Will Family Meetings Help You?

Family meeting

Bringing ourselves to focus on what we want, making our expectations explicit, can help every family member come to a shared understanding about family chores, activities, highs, and lows. A simple family meeting gives you structure to make common ground happen.

Mindful Family

Over the past few months I’ve considered how mindfulness helps us as individuals, as parents, in teaching our children, and in our marriages or partnerships.

I find that meeting new ideas tends to be easier than integrating those new ideas into the fabric of life. So, now I’m sharing with you how my family is pulling mindfulness into our routines.

We’ve held family meetings on and off since my children were about 5-8 years old. It’s like meditation—you wander then you return. No judgment, just return.

We’re returning again, this time with a structure I picked up from Marcia Naomi Berger’s Marriage Meetings for Lasting Love: 30 Minutes a Week to the Relationship You’ve Always Wanted (2014).

Family Meeting Agenda

We are in week three of marriage meetings, which we started to celebrate our 20th anniversary, and in week two of family meetings. This is the easy part, though.

Marcia Berger suggests that you start with easy topics as you ease into the routine of meetings. I understand that. It’s a good idea to start with a guaranteed win before tackling the big issues.
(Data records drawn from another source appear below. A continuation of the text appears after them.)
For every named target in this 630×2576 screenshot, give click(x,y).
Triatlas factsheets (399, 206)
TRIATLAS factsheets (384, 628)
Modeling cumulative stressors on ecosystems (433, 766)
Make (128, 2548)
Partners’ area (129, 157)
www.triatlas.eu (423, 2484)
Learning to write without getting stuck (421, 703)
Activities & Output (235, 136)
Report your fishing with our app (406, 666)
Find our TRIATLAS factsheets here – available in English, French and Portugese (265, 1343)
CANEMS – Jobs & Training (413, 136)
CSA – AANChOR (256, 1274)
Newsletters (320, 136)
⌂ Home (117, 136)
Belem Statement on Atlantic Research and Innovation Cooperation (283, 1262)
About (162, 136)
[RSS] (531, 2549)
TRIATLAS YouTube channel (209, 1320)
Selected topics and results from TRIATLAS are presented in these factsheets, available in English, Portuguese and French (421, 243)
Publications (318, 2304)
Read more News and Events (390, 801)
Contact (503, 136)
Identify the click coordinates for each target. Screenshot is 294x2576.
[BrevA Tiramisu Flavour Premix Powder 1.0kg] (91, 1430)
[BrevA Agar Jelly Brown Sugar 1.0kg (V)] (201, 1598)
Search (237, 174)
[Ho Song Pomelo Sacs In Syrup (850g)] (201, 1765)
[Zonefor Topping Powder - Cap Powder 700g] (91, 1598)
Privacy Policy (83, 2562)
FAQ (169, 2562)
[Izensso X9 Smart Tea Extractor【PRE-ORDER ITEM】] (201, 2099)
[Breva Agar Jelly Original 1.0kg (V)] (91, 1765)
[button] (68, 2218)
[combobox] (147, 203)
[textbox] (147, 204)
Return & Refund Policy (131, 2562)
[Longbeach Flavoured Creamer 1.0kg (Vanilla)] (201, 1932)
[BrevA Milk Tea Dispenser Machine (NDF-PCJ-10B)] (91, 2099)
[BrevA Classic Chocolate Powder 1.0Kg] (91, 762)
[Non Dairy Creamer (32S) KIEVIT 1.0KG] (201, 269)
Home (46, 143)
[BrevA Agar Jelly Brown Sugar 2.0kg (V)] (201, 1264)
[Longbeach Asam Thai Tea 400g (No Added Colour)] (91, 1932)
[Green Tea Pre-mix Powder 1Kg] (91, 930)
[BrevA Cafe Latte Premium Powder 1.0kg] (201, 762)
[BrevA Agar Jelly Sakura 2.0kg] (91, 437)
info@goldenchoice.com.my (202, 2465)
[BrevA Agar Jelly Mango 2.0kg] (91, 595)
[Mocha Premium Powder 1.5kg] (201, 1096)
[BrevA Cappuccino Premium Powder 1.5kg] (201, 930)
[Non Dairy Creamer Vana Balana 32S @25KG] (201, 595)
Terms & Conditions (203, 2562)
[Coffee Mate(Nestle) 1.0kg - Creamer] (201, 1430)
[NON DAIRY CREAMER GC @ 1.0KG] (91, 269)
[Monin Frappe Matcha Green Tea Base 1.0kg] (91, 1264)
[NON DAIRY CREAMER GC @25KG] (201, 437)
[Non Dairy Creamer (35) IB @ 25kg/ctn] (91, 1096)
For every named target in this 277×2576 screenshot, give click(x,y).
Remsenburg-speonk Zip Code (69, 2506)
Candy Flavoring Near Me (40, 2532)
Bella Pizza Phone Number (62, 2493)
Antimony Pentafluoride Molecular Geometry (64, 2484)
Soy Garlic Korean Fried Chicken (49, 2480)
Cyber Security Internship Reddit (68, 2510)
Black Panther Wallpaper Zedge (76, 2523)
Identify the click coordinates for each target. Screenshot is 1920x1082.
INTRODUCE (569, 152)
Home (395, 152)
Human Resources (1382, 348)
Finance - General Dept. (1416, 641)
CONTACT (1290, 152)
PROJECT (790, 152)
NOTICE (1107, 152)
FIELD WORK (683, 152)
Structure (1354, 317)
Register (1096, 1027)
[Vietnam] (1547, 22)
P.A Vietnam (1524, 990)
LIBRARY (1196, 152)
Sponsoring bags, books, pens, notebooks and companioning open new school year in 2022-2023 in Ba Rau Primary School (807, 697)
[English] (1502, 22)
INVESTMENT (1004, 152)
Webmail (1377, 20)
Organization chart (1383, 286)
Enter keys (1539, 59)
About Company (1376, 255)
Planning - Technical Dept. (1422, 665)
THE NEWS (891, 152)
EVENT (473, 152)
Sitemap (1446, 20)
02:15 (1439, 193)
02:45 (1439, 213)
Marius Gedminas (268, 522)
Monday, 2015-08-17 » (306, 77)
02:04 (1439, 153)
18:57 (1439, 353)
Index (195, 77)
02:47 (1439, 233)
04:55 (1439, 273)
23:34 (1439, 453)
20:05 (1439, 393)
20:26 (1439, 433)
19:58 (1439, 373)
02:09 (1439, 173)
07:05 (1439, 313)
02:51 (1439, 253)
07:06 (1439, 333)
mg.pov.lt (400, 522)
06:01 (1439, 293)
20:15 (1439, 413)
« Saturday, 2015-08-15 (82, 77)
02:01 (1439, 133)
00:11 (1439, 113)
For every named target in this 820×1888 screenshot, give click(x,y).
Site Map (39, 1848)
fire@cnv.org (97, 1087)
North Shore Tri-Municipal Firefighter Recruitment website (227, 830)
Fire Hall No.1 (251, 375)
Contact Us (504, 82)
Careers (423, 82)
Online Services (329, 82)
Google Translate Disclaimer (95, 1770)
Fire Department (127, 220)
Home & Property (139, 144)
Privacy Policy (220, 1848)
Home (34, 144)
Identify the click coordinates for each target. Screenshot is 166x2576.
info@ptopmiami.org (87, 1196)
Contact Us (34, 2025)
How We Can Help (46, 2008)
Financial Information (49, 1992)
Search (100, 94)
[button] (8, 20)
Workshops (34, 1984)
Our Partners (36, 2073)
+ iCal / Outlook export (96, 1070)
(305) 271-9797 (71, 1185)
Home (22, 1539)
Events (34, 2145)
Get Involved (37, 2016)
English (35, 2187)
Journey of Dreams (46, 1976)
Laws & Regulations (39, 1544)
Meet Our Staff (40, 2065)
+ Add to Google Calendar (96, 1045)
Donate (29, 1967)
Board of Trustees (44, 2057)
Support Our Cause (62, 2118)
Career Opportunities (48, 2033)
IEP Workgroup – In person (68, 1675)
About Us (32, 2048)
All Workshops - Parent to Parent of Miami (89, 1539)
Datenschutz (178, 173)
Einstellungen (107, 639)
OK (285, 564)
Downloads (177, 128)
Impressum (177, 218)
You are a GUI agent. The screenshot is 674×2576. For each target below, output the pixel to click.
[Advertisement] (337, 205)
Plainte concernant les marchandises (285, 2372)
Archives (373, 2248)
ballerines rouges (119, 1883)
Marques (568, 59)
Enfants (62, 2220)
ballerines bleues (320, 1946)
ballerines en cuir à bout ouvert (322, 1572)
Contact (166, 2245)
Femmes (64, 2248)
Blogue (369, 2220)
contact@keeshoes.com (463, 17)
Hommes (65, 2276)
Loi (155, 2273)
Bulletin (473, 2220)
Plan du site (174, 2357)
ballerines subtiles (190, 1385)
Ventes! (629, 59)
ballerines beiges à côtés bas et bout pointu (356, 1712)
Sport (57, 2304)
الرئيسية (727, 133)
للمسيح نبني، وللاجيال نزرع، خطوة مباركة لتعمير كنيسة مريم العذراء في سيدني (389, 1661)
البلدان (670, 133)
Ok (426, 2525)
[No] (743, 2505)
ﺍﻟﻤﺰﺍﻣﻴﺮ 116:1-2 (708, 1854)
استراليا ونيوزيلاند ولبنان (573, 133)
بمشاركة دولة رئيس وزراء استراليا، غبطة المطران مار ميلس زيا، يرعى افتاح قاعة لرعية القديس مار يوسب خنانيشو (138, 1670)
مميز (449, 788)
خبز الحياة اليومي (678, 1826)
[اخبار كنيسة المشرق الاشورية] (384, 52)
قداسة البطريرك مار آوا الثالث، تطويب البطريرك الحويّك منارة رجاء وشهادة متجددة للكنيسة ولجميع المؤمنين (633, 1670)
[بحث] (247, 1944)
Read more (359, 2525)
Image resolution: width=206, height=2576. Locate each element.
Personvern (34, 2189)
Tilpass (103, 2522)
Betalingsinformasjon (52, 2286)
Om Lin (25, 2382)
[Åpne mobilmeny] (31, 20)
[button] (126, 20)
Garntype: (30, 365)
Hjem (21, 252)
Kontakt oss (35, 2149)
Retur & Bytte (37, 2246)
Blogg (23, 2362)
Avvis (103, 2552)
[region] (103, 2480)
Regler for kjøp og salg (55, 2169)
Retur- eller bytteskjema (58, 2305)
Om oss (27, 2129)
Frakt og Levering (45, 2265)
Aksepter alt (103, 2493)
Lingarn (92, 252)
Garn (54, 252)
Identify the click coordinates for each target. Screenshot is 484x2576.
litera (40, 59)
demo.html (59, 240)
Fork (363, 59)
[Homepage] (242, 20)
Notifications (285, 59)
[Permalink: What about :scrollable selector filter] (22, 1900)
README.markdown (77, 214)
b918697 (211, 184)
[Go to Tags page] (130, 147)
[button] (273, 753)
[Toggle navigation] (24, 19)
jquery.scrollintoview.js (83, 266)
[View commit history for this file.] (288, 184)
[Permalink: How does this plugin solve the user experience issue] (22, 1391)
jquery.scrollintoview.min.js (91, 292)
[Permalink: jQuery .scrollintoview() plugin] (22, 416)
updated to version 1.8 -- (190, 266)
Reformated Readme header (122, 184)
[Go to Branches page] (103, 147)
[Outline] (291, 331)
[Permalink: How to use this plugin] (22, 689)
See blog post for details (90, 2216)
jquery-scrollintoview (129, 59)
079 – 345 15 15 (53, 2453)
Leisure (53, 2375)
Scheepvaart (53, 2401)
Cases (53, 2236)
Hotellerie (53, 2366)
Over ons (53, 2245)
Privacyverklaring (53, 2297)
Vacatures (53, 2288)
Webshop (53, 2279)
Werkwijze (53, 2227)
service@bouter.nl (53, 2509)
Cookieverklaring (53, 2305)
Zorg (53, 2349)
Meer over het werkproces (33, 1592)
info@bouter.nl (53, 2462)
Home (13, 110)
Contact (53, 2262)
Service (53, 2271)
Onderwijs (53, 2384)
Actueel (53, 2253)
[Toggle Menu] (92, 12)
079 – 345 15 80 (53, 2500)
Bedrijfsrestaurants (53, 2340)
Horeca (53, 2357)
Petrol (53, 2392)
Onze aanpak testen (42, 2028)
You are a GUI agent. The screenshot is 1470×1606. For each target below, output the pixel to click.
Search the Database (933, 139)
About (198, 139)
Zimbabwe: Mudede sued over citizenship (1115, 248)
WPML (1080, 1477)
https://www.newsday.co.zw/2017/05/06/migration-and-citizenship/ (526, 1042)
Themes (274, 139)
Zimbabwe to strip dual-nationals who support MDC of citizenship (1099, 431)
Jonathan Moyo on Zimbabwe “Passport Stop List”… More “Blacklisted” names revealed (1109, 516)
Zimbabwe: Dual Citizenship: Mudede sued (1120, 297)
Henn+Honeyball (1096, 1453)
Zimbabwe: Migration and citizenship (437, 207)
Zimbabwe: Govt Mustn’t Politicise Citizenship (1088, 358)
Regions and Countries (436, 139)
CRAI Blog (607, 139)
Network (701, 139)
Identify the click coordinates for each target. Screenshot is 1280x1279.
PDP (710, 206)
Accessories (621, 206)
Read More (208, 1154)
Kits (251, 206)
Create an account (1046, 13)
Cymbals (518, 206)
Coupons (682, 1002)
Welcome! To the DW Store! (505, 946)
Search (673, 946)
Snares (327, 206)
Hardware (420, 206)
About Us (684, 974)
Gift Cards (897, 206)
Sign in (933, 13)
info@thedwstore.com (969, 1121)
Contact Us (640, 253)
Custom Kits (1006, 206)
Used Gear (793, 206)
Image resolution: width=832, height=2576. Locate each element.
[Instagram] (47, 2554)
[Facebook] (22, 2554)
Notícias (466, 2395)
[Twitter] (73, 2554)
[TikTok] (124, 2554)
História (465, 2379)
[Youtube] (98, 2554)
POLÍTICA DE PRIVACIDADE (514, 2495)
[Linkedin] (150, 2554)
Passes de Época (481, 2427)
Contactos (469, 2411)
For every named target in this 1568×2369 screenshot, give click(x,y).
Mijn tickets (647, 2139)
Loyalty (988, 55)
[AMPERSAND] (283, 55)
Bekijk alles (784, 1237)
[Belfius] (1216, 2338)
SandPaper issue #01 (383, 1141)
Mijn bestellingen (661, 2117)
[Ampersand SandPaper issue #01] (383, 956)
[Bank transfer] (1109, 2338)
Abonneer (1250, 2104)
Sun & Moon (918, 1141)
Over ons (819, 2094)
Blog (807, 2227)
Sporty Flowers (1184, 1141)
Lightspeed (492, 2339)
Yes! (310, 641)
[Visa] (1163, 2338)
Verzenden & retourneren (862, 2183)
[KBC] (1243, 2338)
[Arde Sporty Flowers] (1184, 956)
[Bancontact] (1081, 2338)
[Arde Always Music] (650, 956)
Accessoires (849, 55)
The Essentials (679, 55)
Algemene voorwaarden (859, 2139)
The agenda for each meeting is the same:

  • Expressing appreciation
  • Coordinating chores
  • Planning for good times
  • Addressing problems and challenges

For more explanation of the four parts of the meeting agenda, I recommend you read Marriage Meetings. It has certainly helped my family.

Scheduling Family Meetings

She suggests a marriage meeting of no more than 30 minutes. Since we have four people in the family meeting, we have given 45 minutes.

To keep the meeting-ness of this time together from being overwhelming, we are scheduling marriage meetings on Sunday, game night on Monday, and family meetings on Tuesday. We just have a short commitment each evening, then we are free to be together or apart as usual.

Younger children are more likely to to follow your lead. I didn’t have any trouble getting my children to sit with me when they were small, but I did find that I needed to translate ideas for their developmental levels. At that stage, I bought a book with ideas for meeting topics. We talked about how to adjust our house to our needs, how to have fun together, and how to be kind to one another. That’s not much different than the structure we’re adopting now.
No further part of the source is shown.